INPUT DATA.
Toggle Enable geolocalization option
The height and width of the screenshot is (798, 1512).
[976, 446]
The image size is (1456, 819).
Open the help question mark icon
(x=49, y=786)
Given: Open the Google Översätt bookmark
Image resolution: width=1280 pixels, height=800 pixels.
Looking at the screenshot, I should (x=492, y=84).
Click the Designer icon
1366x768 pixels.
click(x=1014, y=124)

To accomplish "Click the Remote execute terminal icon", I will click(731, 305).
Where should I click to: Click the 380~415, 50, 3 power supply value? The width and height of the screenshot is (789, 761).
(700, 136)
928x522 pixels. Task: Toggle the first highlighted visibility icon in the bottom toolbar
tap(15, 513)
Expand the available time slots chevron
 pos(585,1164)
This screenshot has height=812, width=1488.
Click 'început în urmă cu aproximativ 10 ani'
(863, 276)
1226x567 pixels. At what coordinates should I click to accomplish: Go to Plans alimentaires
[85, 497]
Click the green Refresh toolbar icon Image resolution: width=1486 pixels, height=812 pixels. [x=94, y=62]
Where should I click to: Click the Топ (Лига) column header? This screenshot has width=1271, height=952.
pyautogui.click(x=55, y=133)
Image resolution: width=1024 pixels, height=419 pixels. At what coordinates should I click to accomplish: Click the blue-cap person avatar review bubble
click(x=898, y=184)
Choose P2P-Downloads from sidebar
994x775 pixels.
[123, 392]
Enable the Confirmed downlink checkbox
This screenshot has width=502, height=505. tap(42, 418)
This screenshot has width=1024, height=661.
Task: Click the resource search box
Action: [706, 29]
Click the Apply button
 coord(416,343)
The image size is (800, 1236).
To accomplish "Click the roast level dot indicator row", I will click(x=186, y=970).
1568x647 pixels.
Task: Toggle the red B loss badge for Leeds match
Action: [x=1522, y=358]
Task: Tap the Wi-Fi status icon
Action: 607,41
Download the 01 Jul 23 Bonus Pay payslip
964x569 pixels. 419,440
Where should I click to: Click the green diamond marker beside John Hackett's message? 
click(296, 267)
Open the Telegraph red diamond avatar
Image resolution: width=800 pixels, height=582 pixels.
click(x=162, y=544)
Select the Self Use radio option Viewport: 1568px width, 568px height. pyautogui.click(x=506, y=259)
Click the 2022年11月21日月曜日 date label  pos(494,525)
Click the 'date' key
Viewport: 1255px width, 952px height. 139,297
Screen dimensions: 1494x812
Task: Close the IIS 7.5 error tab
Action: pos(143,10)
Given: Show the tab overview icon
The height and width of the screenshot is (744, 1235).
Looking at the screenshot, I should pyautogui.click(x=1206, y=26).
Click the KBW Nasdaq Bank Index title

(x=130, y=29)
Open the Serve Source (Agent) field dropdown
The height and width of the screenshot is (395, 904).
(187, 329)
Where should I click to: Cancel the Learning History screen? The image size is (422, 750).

REQUIREMENT.
Every record must be output again with its wording unchanged.

SOLVED PROBLEM.
Toggle Enable geolocalization option
The height and width of the screenshot is (798, 1512).
[976, 446]
The image size is (1456, 819).
Open the help question mark icon
(x=49, y=786)
Given: Open the Google Översätt bookmark
Image resolution: width=1280 pixels, height=800 pixels.
Looking at the screenshot, I should (x=492, y=84).
Click the Designer icon
1366x768 pixels.
click(x=1014, y=124)

To accomplish "Click the Remote execute terminal icon", I will click(731, 305).
Where should I click to: Click the 380~415, 50, 3 power supply value? The width and height of the screenshot is (789, 761).
(700, 136)
928x522 pixels. Task: Toggle the first highlighted visibility icon in the bottom toolbar
tap(15, 513)
Expand the available time slots chevron
 pos(585,1164)
This screenshot has height=812, width=1488.
Click 'început în urmă cu aproximativ 10 ani'
(863, 276)
1226x567 pixels. At what coordinates should I click to accomplish: Go to Plans alimentaires
[85, 497]
Click the green Refresh toolbar icon Image resolution: width=1486 pixels, height=812 pixels. [x=94, y=62]
Where should I click to: Click the Топ (Лига) column header? This screenshot has width=1271, height=952.
pyautogui.click(x=55, y=133)
Image resolution: width=1024 pixels, height=419 pixels. At what coordinates should I click to accomplish: Click the blue-cap person avatar review bubble
click(x=898, y=184)
Choose P2P-Downloads from sidebar
994x775 pixels.
[123, 392]
Enable the Confirmed downlink checkbox
This screenshot has width=502, height=505. tap(42, 418)
This screenshot has width=1024, height=661.
Task: Click the resource search box
Action: [706, 29]
Click the Apply button
 coord(416,343)
The image size is (800, 1236).
To accomplish "Click the roast level dot indicator row", I will click(x=186, y=970).
1568x647 pixels.
Task: Toggle the red B loss badge for Leeds match
Action: [x=1522, y=358]
Task: Tap the Wi-Fi status icon
Action: 607,41
Download the 01 Jul 23 Bonus Pay payslip
964x569 pixels. 419,440
Where should I click to: Click the green diamond marker beside John Hackett's message? 
click(296, 267)
Open the Telegraph red diamond avatar
Image resolution: width=800 pixels, height=582 pixels.
click(x=162, y=544)
Select the Self Use radio option Viewport: 1568px width, 568px height. pyautogui.click(x=506, y=259)
Click the 2022年11月21日月曜日 date label  pos(494,525)
Click the 'date' key
Viewport: 1255px width, 952px height. 139,297
Screen dimensions: 1494x812
Task: Close the IIS 7.5 error tab
Action: pos(143,10)
Given: Show the tab overview icon
The height and width of the screenshot is (744, 1235).
Looking at the screenshot, I should pyautogui.click(x=1206, y=26).
Click the KBW Nasdaq Bank Index title

(x=130, y=29)
Open the Serve Source (Agent) field dropdown
The height and width of the screenshot is (395, 904).
(187, 329)
Where should I click to: Cancel the Learning History screen? The image size is (422, 750).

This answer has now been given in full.